Discounting the price of your product or service may seem like a fast and easy way to close a deal, but in the long run, you will literally be selling your company short.
It’s easy enough to see how price discounting can get started:
- It’s the end of the quarter and the sales team needs to meet their goals.
- The economy within the industry is trending downward, and sales have been sluggish for too long.
- There is a component of your sales rep’s compensation that inadvertently rewards discounting.
- Your competitor is offering discounts, and you think you need to match prices to keep your customers.
So how can you change your sales culture so discounting isn’t rewarded and your prospects value your products and services not for their price tag, but for what they can do for their business?
Let’s first take a look at what happens when you discount and how it negatively affects the value of your offering.
What Happens When You Discount?
Here are the dangerous outcomes of consistently discounting your solution.
1. You Get a Temporary Increase in Revenue at the Expense of Profits
Maybe your sales leaders are evaluated on their ability to post revenue gains quarterly. To increase the quarterly revenue gains, the sales reps need to sell products quickly, so they offer discounts.
However, because of the discounted price, they now must sell more products to meet the revenue goals. And even worse, every dollar of your price discount takes a dollar of profit off the bottom line. A 5% discount on all deals could equate to a 50 percent reduction in profitability. Now the reps are in an endless loop of selling and go after unqualified leads instead of looking for higher value prospects.

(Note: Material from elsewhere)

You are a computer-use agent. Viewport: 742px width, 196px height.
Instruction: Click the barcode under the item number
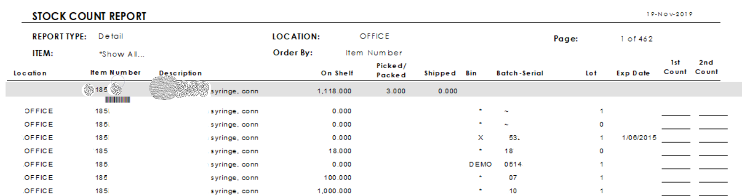[x=117, y=100]
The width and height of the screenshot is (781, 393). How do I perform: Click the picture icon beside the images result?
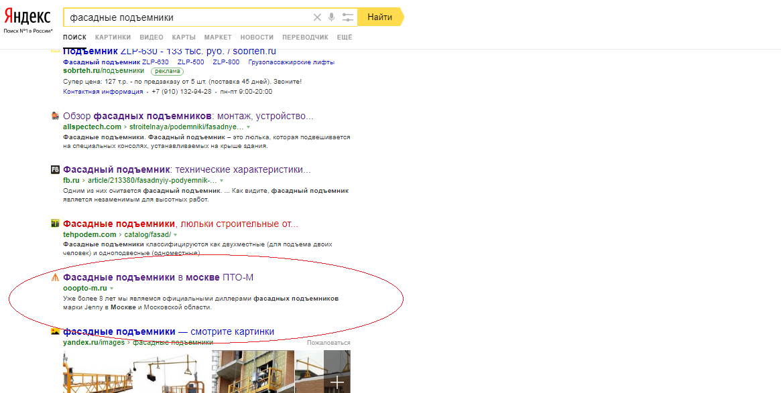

When profits drop, there is no money for research and development or marketing. Your company starts to sink due to a lack of improved or new products and a lack of customer awareness.
2. You Commoditize Your Offering
If you discount, you have made your formerly unique offering a commodity that can be bought anywhere as long as the price is right. There is no discussion of value whatsoever. The prospect is settling for a solution that doesn’t fully solve a problem.
Commoditization forces you to develop and build products more quickly and cheaply. You may not be able to retain quality, and shoddy workmanship starts to damage your brand. Your prospects will pay a premium to go to a competitor who can solve their problems with a quality offering.
Those prospects who are left now have a transactional mindset that makes them seek short-term gain. They will not stay loyal to you; as soon as they see a lower price, they are gone. There are no opportunities to upsell or cross-sell to increase revenue.
How to Turn it Around
So what can you do to avoid price discounting and sell on value?
1. Align Your Compensation and Incentives with Strategic Goals
If your current compensation program rewards your sales reps for volume, the urge to discount becomes quite strong. Plans of this type are often found in companies where there is a culture of discounting; the leaders need to steer the company in a more balanced direction.
To learn if your company is inadvertently providing incentives for the wrong behavior, perform an audit of all your compensation and incentive programs to determine what is rewarded. If the rewards lead to discounting, change the program to one more aligned with the company's strategic goals. Compensation and incentives should encourage looking at the long-term health of the business, not short term revenues.
2. Train Your Sales Reps about Value
If you see your sales team is uncomfortable talking about anything besides features and benefits, put together a training program that teaches them how to sell on value.
Teach them how to systematically and strategically move the conversation away from price and how to determine measurable financial benefits that prospects care about. Train them in having discussions about what a prospect is willing to pay for benefits that are tailored to a company-specific problem.
3. Invest in an ROI Tool
If you don’t already have these tools, invest in them. The ROI tool is your go-to tool to show value and defend your price. In the hands of a trained sales rep, the ROI tool becomes a tool for building winning business cases. It provides the type of information your prospect needs to get buy-in from internal committee members and/or the CFO.
A discussion showing return on investment and payback period is significantly more compelling than a conversation about prices and discounts.
Don’t fall for the price discounting trap. Instead of getting a temporary increase in revenue at the expense of profits or commoditizing your offering, focus on training your reps about value, aligning compensation and incentives with strategic goals, and investing in an ROI tool.
These tactics will help you keep the prospect focused on the value of investing in your solution rather than how many dollars they can knock off the purchase price.